The “oldest’ sibling might be overcome with the fact that the above mentioned youngest  is the parents’ favorite, while still the youngest, a bastard, and a “bad boy”. Likely a woman, this sibling is the best candidate to be the nervously obstinate, straight-laced sister. After the death of their parents, she feels she is the only one who has always seen the younger brother for what he is as an egotistical brat. After the funeral she still thinks she’s the only one who can see his humble exterior deteriorate as they both struggle with the deaths and the prospect that they or their siblings could develop a debilitating crippling mental condition. As she spirals into paranoia, her fixations on both exposing her brother’s machinations and proving to herself that she is not the crazy one envelop her entire life.

And the other two siblings are what I’d like you guys to help me with. Just comment with any ideas you’d like to use to expand this story.

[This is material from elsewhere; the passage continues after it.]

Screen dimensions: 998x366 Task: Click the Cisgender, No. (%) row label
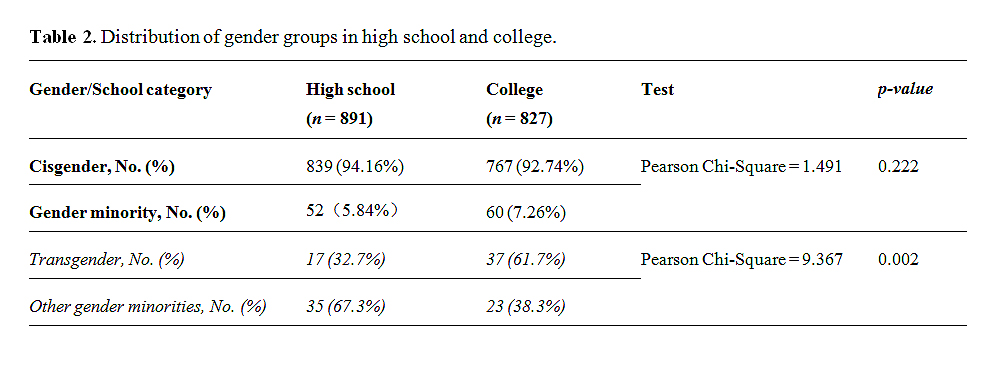point(102,167)
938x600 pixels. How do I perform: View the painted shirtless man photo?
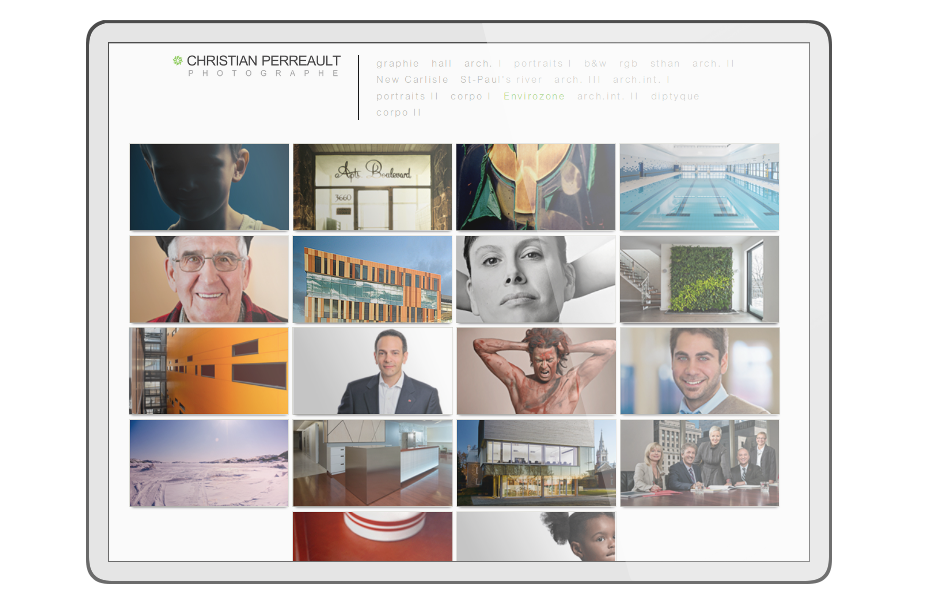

If this wasn’t your cup of tea, maybe take a look at things I’ve written in the past, they’re mostly more action-packed and nerdy.

Anyway, thanks so much for reading this far, and I hope to see your comments! The more ideas you provide, the farther we can take these stories and these characters together.

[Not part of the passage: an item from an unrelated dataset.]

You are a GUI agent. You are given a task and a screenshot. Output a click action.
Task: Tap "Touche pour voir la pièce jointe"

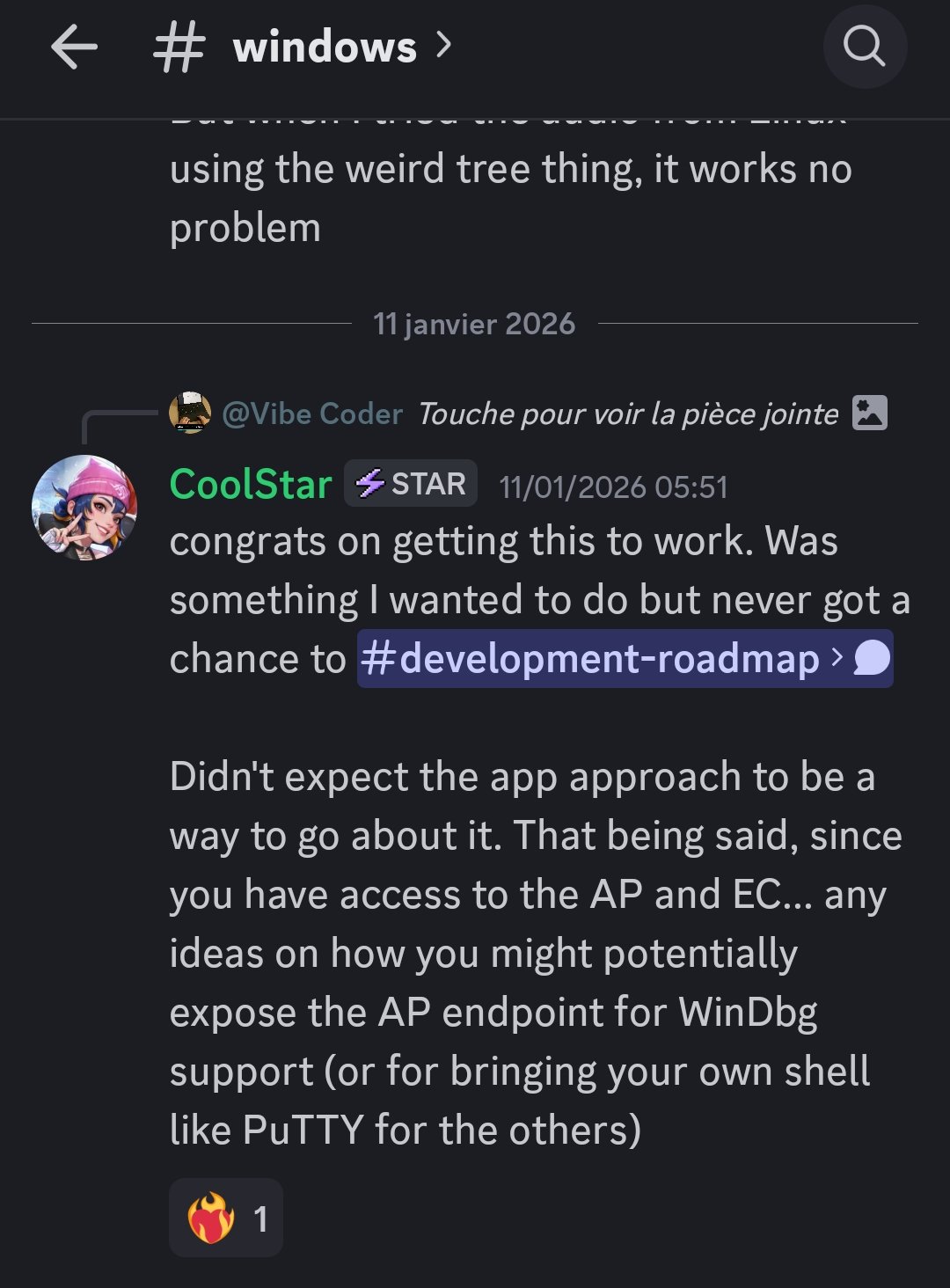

Thanks again! And remember – one raindrop raises the sea

(a potential title would be a good start 😀 )

PAS #4 – Unnamed Premise

So yeah. Going back, filling in the gaps and what not.

 

This story has not had as much time to fester in my mind as some of the others I’ve posted here, but it still has some semblance of potential.

So here it goes – very rough outline

A curious government experiments on a small town in the southwest, suddenly shrinking everyone in the 400-some population to about an inch or so tall. Some people, the elderly, many of the young, or those with weakened immune systems, do not survive the transformation. Some with a body-mass index too high in fatty acids were not shrunken properly and basically turned inside out. Those who managed to survive obviously were in a weakened state for quite a while after, and were cared for by the government employees who infiltrated the town after then ray or beam or gas was deployed and dissipated. anyway, the survivors, numbering around 250 or so wake up in a circle of light on a cold linoleum floor beside one another, already in government issued uniforms to fit their size. Looking around, they find any friends or family they can. As the first ones step outside of the light circle, the rest of the lights around them flip on in a brilliant flash. When their tiny eyes adjust they all know where they are and look to each other in confusion. The local grocery store smells of floor wax and cleaning solution – the government employees must have cleaned their experiment space, and are no doubt behind the swaying cameras along the ceiling.

A brave couple individuals attempt to turn to the crowd and organize them. Most people are screaming at one another, crying in another’s arms or sobbing prone against the tile beneath them. No one understands why theyre here, where their life has gone. A few just curl up and wish for sleep again. Then after not too long the first few small groups trudge hopelessly from the group, clutching to loved ones, trying to wipe away tears and think rationally. Outsiders find a group amongst strangers, though a hand full sprint solo in different directions. Finally a voice rises over those who have not moved out yet; a police officer tries to organize the people into groups, focusing first on dealing with any possibly dangerous emotional states. A couple inconsolable victims stumble unbelieving towards the green swinging door leading to the employees only area, whimpering and moaning. Even more refuse to go anywhere when the officer’s troupe votes to find the store’s main office.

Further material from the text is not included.